TASK OBJECTIVE » Copy out the following discussion of how isUpper and isLower handle non-alphabetic characters in full, matching it word for word and line for line.

EXTRACTED TEXT »
----------
Test:
import strutils except isUpper
import unicode
echo "A B".isUpperAscii() # Returns false
echo "A B".isUpper() # From unicode, Returns false
echo "AB?!".isUpper() # From unicode, Returns false
echo "1, 2, 3 GO!".isUpper() # From unicode, Returns false
Just for precedent, Python, Emacs Lisp return a "true" for upper-case checking of "A B", "AB?!" and "1, 2, 3 GO!".
Just to add, the isUpper documentation says:
Returns true iff s contains all upper case unicode characters.
I believe that all non-alpha characters should be skipped from the check for "upper case unicode characters".
.. because with the current logic.. both of the below return false:
echo "A B".isUpper()
echo "a b".isLower()
.. which seems counterintuitive.
It feels like the isUpper, isLower are conflating their behavior with that of isAlpha.
Seems right to me, only alphabetic characters can be either uppoer or lower
all non-alpha characters should be skipped from the check for "upper case unicode characters".
Why?
echo "A B".isUpper()
echo "a b".isLower()
Your tests contains space, it's non alpha. And this the right logic.
@data-man That's what I said.. the isUpper/isLower checks are conflating with isAlpha.
Bear with me.. here is the reasoning..
Then currently str.isUpperX is behaving like str.isAlpha and str.isUpperY. We need to remove the isAlpha check out of isUpper. All of this applies to isLower too.
When we are dealing with real world text, parsing docs, web pages, we rarely face all alphabetical characters strings. We normally deal with sentences that usually contain at least a space. In that case both isAlpha and isUpper will always be false which is not very useful.
If the implementation is changed to isUpperY, getting the current behavior is as simple as anding with isAlpha. But deriving isUpperY from isUpperX as I need to do today is very hacky.
----------
SUPPLIED INFORMATION »
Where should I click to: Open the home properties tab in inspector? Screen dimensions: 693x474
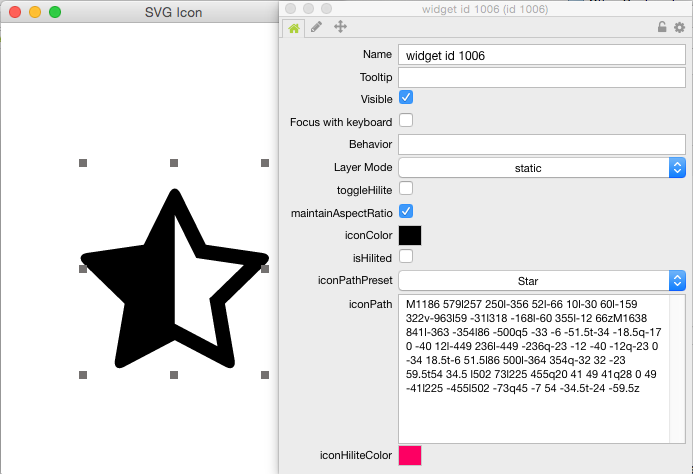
----------
TASK RESULT »
Test:
import strutils except isUpper
import unicode
echo "A B".isUpperAscii() # Returns false
echo "A B".isUpper() # From unicode, Returns false
echo "AB?!".isUpper() # From unicode, Returns false
echo "1, 2, 3 GO!".isUpper() # From unicode, Returns false
Just for precedent, Python, Emacs Lisp return a "true" for upper-case checking of "A B", "AB?!" and "1, 2, 3 GO!".
Just to add, the isUpper documentation says:
Returns true iff s contains all upper case unicode characters.
I believe that all non-alpha characters should be skipped from the check for "upper case unicode characters".
.. because with the current logic.. both of the below return false:
echo "A B".isUpper()
echo "a b".isLower()
.. which seems counterintuitive.
It feels like the isUpper, isLower are conflating their behavior with that of isAlpha.
Seems right to me, only alphabetic characters can be either uppoer or lower
all non-alpha characters should be skipped from the check for "upper case unicode characters".
Why?
echo "A B".isUpper()
echo "a b".isLower()
Your tests contains space, it's non alpha. And this the right logic.
@data-man That's what I said.. the isUpper/isLower checks are conflating with isAlpha.
Bear with me.. here is the reasoning..
Then currently str.isUpperX is behaving like str.isAlpha and str.isUpperY. We need to remove the isAlpha check out of isUpper. All of this applies to isLower too.
When we are dealing with real world text, parsing docs, web pages, we rarely face all alphabetical characters strings. We normally deal with sentences that usually contain at least a space. In that case both isAlpha and isUpper will always be false which is not very useful.
If the implementation is changed to isUpperY, getting the current behavior is as simple as anding with isAlpha. But deriving isUpperY from isUpperX as I need to do today is very hacky.